╭─ STUDY MATERIAL

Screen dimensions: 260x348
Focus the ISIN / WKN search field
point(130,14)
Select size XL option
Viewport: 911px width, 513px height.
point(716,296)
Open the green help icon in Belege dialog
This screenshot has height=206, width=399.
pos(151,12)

╰─

# PROBLEM
Emit the records above again, exactly, with no line skipped.

# RESPONSE TO THIS EXERCISE
Screen dimensions: 260x348
Focus the ISIN / WKN search field
point(130,14)
Select size XL option
Viewport: 911px width, 513px height.
point(716,296)
Open the green help icon in Belege dialog
This screenshot has height=206, width=399.
pos(151,12)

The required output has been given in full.